Over the weekend, I reloaded Leopard. If you remember, I was forced to upgrade to Leopard by a bad Tiger update a few months ago. My preferred method of upgrading is to wipe the disk, do a fresh install, and then restore my applications and personal files from backup. Due to the circumstances of the situation I was in, I didn't get to do that. I decided that the three day weekend presented the perfect opportunity.
The install and restore went fine and I was soon running a squeaky fresh copy of Leopard.
I'm in the habit of running Activity Monitor to see where the CPU and memory are being used and I noticed that mds, the utility that manages Spotlight, was taking almost 250Mb of RAM. Now, I don't use Spotlight enough to justify it taking one quarter of a Gig of memory, so I investigated. Here's what I did.

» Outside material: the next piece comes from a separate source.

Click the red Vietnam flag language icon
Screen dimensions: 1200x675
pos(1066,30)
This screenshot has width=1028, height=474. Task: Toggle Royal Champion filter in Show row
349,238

First, since I'd just reinstalled, I decided to blow away the old index and do a new one. I did this at the terminal:
bash> sudo mdutil -i off /Volumes/Windley bash> sudo mdutil -E /Volumes/Windley bash> sudo mdutil -i on /Volumes/Windley
The first command turns indexing off for a given volume--in this case my boot volume. The last command turns it back on. The middle command erases the index for the named volume. As soon as I issued the last command, the system started rebuilding the index. That took a few hours.
Once the index was rebuilt, I restarted mds with the following commands:
bash> sudo launchctl unload \\\\ /System/Library/LaunchDaemons/com.apple.metadata.mds.plist bash> sudo launchctl load \\\\ /System/Library/LaunchDaemons/com.apple.metadata.mds.plist
When mds restarted it didn't use much memory at all. Each call to Spotlight increased its memory usage, but it's no where near 250Mb. I've noticed that OSX applications tend to hold memory until another application needs it, so sometimes you can look full, but still have plenty of memory.
mds is fluctuating between 30 and 100Mb now. That's still a lot of memory for something I rarely use, but it's manageable. If you want to completely disable Spotlight in Leopard, add the -w switch to the launchctl unload command in the last code block to write the configuration back out to disk. Then don't run the launchctl load command. That turns off mds completely.